Hackney,
18
September
2020
|
10:51
Europe/London

Rebuilding a greener Hackney: why we have to act

Cllr Jon Burke at the Barnabas Road traffic filter

Cllr Jon Burke, Cabinet Member for Energy, Waste, Transport and Public Realm, on why we have to act to rebuild a greener Hackney and how we are listening to residents’ views:

While the effect of coronavirus continues to hit London hard, one of the few benefits of lockdown was a cleaner, greener city, with less traffic, cleaner air, and more people walking and cycling. 

We want to rebuild a greener Hackney and secure these benefits for future generations

We’re hard at work introducing three new low traffic neighbourhoods in Hackney Downs, Hoxton West and London Fields, implementing a further 15 traffic filters across the borough, and creating 40 new School Streets, helping over 14,000 children walk and cycle to school. 

Not only will this secure the cleaner, greener city we saw during lockdown, but it will support everyone in Hackney - including the 70% of Hackney households who do not own a car - to walk and cycle more safely as public transport capacity remains low, and encourage more people to swap their car for walking or cycling - with the benefits to health and air quality this brings. 

This is fully supported by the Department for Transport, who, through Transport for London, are giving councils funding to implement these changes. 

Listening to residents

We know that these changes are ambitious and so we want to put residents’ views at the heart of this process. 

All of these measures are being introduced on an experimental basis for a maximum period of 18 months. This allows residents to see how changes work in practice before having their say - which we will take into account before any decision is made on whether or not to make measures permanent. 

We’re listening to residents every step of the way too. We’ve already made changes to the Hoxton West low traffic neighbourhood following feedback from local people, and want everyone to tell us what they think about the measures at rebuildingagreenerhackney.commonplace.is. 

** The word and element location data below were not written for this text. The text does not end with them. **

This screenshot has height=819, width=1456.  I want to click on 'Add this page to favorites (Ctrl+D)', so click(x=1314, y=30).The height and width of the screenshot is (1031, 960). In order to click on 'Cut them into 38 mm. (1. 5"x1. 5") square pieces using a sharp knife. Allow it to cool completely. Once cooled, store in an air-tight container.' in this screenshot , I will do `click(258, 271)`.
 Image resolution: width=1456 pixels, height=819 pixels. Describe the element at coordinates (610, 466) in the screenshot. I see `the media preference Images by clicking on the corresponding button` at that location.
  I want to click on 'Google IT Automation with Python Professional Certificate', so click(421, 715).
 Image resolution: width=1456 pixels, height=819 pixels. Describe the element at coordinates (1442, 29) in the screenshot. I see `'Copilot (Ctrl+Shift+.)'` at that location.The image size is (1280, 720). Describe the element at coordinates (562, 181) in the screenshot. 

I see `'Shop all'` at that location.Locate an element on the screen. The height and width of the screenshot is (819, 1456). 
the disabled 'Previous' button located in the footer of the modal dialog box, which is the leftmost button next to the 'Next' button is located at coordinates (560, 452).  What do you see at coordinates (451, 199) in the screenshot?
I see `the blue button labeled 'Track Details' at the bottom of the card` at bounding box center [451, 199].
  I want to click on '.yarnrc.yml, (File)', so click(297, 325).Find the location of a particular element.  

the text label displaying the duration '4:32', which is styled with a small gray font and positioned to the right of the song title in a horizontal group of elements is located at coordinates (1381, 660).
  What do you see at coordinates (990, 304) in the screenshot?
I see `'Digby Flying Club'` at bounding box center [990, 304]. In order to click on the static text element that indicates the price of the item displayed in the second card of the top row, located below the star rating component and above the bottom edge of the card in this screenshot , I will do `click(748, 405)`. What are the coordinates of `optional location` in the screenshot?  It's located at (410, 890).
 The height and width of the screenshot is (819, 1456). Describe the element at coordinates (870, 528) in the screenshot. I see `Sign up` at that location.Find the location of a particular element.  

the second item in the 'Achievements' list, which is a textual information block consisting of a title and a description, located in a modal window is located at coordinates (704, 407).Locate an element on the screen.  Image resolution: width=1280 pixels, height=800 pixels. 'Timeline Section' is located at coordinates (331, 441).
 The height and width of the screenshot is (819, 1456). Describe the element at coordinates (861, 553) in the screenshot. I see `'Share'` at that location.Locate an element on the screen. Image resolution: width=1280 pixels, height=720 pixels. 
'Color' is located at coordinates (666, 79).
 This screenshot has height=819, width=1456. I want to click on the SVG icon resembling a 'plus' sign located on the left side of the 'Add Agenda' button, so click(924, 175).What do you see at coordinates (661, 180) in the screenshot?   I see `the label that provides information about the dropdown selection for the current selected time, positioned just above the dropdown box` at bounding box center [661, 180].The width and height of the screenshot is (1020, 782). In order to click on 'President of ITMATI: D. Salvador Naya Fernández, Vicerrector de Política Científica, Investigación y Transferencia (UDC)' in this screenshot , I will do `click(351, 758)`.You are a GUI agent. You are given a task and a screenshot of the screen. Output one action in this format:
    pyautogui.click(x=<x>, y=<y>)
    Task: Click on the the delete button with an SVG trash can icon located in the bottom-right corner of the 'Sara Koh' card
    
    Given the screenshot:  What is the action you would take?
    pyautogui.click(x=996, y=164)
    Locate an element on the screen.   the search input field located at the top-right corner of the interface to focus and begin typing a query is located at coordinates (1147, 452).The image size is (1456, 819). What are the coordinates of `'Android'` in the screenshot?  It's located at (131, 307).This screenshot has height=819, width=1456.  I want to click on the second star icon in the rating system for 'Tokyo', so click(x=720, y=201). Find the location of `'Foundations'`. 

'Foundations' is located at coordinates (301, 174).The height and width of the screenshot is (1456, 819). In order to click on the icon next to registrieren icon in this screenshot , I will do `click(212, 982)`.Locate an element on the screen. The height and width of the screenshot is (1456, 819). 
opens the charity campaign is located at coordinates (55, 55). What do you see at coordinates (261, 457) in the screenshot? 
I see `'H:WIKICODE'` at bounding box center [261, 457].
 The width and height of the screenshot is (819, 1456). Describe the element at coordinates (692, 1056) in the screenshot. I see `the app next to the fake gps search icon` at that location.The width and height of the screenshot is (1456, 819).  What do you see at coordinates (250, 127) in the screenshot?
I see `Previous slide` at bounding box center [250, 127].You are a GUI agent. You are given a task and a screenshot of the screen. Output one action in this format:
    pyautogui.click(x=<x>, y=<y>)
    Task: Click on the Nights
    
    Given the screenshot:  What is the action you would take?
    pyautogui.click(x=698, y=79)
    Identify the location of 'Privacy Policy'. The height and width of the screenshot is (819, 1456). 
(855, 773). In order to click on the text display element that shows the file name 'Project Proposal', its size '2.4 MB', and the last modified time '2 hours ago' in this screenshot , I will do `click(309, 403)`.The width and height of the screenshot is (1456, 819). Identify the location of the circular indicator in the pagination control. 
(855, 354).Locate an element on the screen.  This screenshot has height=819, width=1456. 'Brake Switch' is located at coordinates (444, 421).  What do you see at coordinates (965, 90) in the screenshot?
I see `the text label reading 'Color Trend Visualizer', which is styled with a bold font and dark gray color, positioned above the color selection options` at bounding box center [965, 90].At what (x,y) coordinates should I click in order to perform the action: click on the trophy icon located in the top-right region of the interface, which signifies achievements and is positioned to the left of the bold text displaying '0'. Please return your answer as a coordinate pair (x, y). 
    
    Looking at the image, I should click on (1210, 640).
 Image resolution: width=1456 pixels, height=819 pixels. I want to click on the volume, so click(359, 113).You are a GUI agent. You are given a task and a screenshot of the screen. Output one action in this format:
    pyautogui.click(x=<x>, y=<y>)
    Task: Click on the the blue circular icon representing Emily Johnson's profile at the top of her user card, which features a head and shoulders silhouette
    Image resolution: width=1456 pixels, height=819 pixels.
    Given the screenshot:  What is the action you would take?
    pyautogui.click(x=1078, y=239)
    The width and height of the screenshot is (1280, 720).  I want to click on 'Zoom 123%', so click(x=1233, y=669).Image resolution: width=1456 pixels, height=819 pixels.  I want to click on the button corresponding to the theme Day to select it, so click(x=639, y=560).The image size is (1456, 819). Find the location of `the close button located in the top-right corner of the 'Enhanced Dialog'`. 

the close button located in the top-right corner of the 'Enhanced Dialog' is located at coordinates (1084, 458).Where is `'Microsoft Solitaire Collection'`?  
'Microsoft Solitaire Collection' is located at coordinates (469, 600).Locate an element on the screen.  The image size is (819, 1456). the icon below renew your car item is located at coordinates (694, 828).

Disruption can take time to end - but we will take action where needed

As with all transport changes, there can sometimes be a number of weeks of disruption while drivers get used to changes and sat nav apps adjust. This is expected and can unfortunately cause inconvenience. 

All of the measures are designed to limit the effect of traffic displacement - where a change to a road causes traffic to use an alternative route - but I want to reassure residents that we are monitoring traffic levels around each of the changes so we know how they affect our roads.

If you are currently seeing higher levels of traffic than normal on a road near a low traffic neighbourhood, it is likely that this will die down as drivers take other routes. This may take a number of weeks, but I’d like to thank residents for being patient during this time. 

There are also a number of other factors creating temporary increases in traffic in the borough - including Transport for London roadworks in Hackney Road and Thames Water work in Stoke Newington. 

If we see significant changes in monitoring statistics, we will look at further measures to mitigate issues. 

Why we have to act

We do not want to make residents’ lives harder. All of our new filters allow local people, including disabled residents, and businesses to continue to access their property by car or van. Instead, they are aimed squarely at limiting through-traffic, which should be using main roads, not back streets. 

It is sometimes easy to lose sight of the fact that 40% of traffic does not start or end in the borough, instead using our neighbourhood streets only as a rat-run. 

It is simply not right that these drivers use shortcuts through residential areas, passing through streets where most households do not own a car. 

Traffic is already at pre-lockdown levels or above. If we do not take action quickly, commuters from out of Hackney will take to their cars, blighting our neighbourhoods, and exacerbating the air quality and road safety crises we faced before lockdown. 

If we are brave now, we can reclaim Hackney’s streets for people, not cars, and secure the cleaner, quieter neighbourhoods we experienced during lockdown. This has always been our ambition. The pandemic makes it an imperative.